The governments have mandated the use of renewable fuel why not then mandate cheap plug in hybrid cars. Force auto companies to produce cheap plug in hybrid cars and force people to buy them regardless of price. And by the way, speeds can be reduced on roads to get a very big increase in operation efficiency. Politicians believe they can avoid the laws a physics by mandating renewable fuels to avoid the unpopular step of mandating lower speeds. Mandating freight traffic to travel on more efficient rails instead of roads is also possible. WalMart has a big truck distribution warehouse in Utah on I15 when it should have been in Nevada near Las Vegas along the Railroad tracks and I15. ..HG..

Peter_XX

HarveyD, if you want to get a great reduction, you have to add the contribution from many different sources.

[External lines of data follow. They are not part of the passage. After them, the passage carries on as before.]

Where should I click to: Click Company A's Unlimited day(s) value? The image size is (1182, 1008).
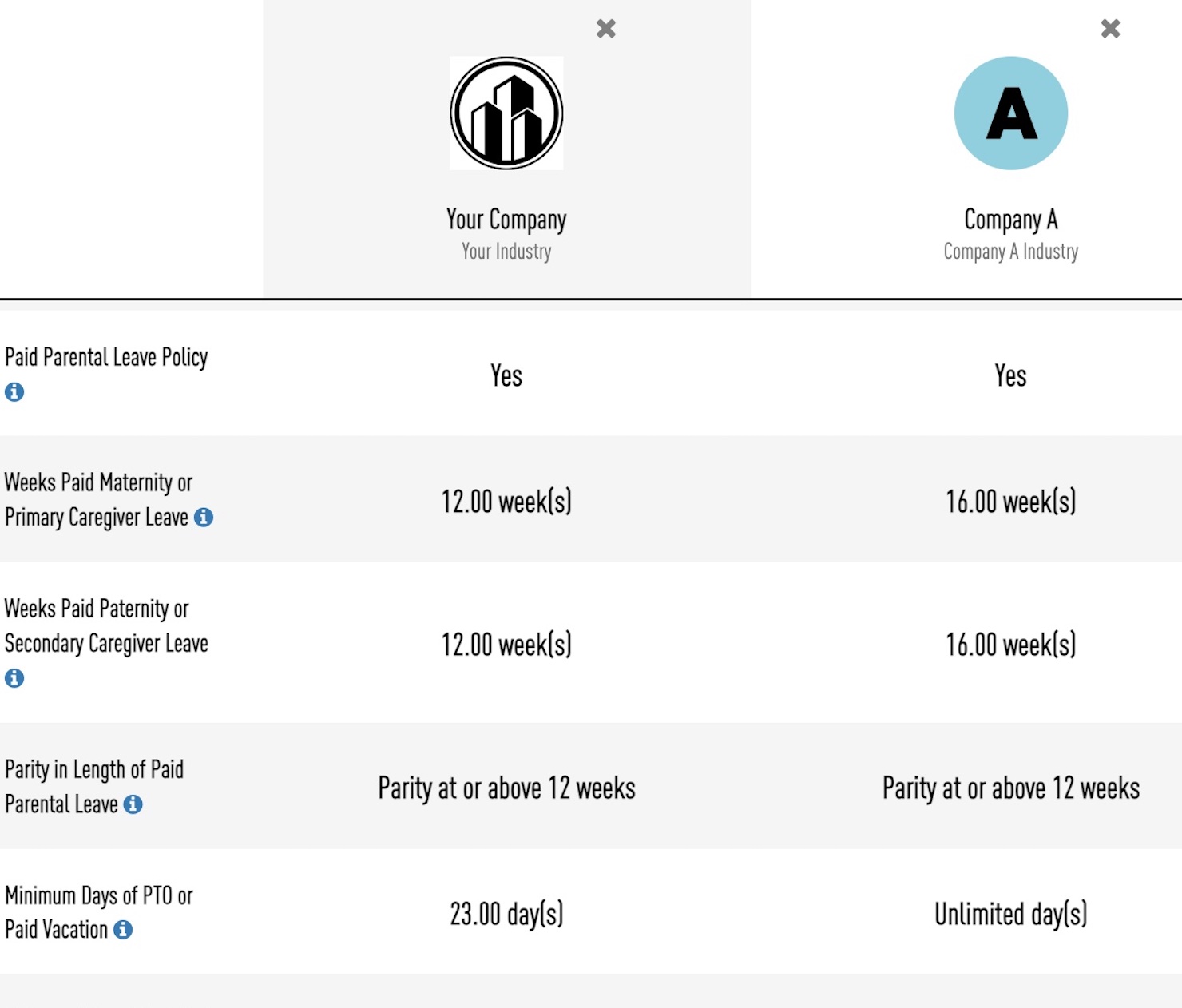(x=1011, y=914)
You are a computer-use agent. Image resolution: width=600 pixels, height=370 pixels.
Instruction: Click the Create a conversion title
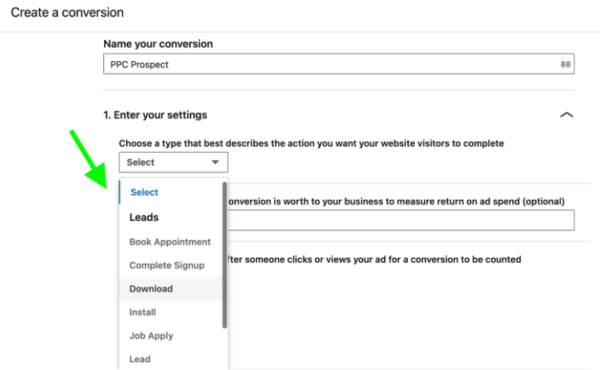point(67,13)
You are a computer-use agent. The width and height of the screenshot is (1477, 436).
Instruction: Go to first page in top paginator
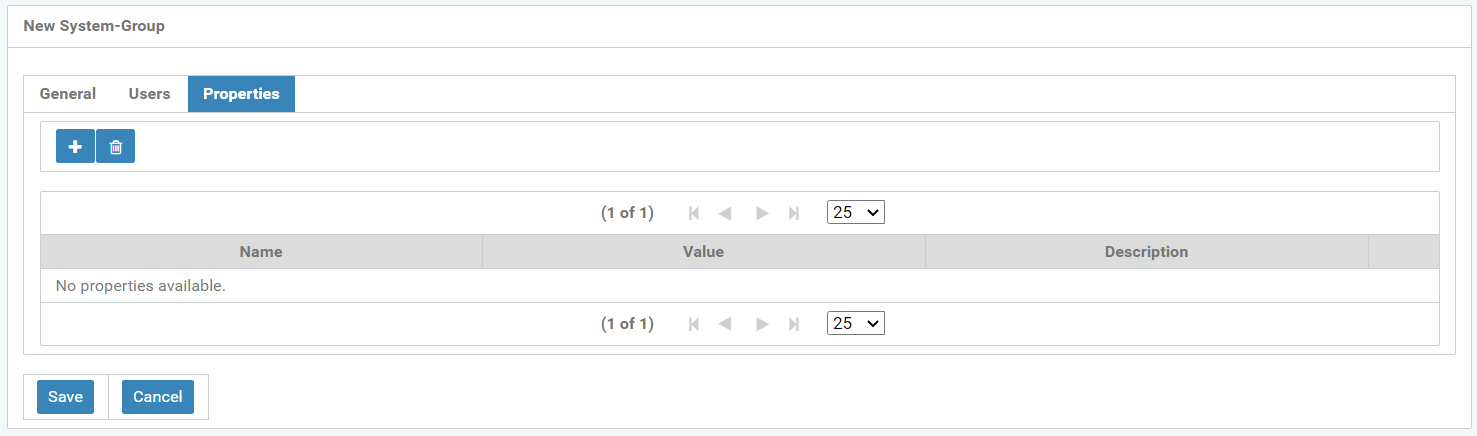click(694, 213)
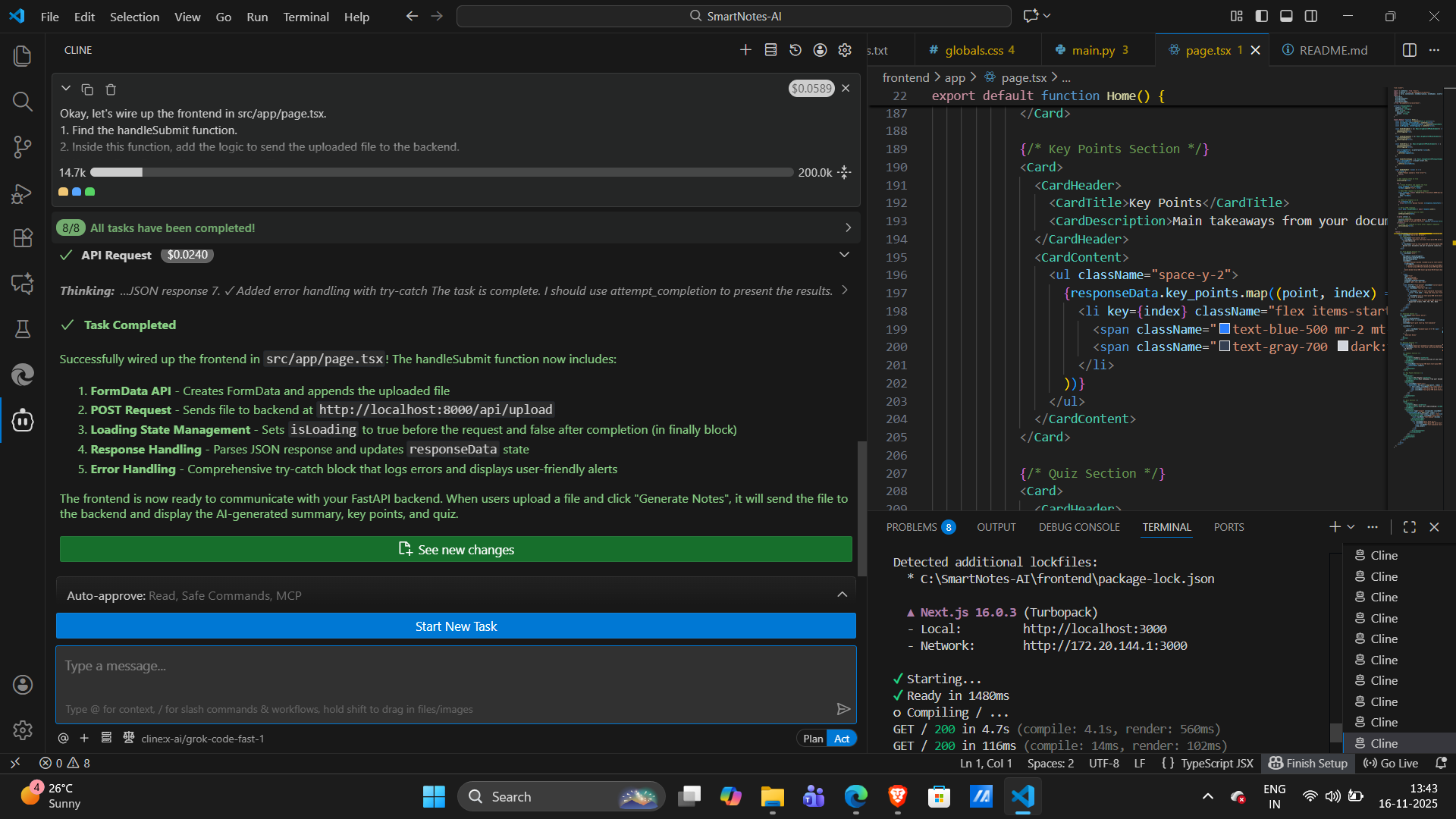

If SCR can offer an improvement, why not embrace that small contribution. There is no single soution to all our problems. Sun and wind is not cannot cover all need and Nuke power has its specific problems. Besides that, why are you building more and more coal plants in the US? Use that marginal electricity in BEVs and they will be worse than gasoline cars.

Henry: Your government could do the same as the EU. You could consider BEV and plug-in in electricity as a renewable fuel. In fact, the EU Commission actually already favours electricity more (better incentives) than biofuels but that is a different issue... If BEVs are better than biofuels, BEVs will win the race. But... you cannot give them unfair incentives or mandates.

Mandates can be good but you must give enginees some freedom to come up with inventions, too. Mandates on electric propulsion alone might not give us the best solution for the long-term future. I sounds like Soviet Union policy to me.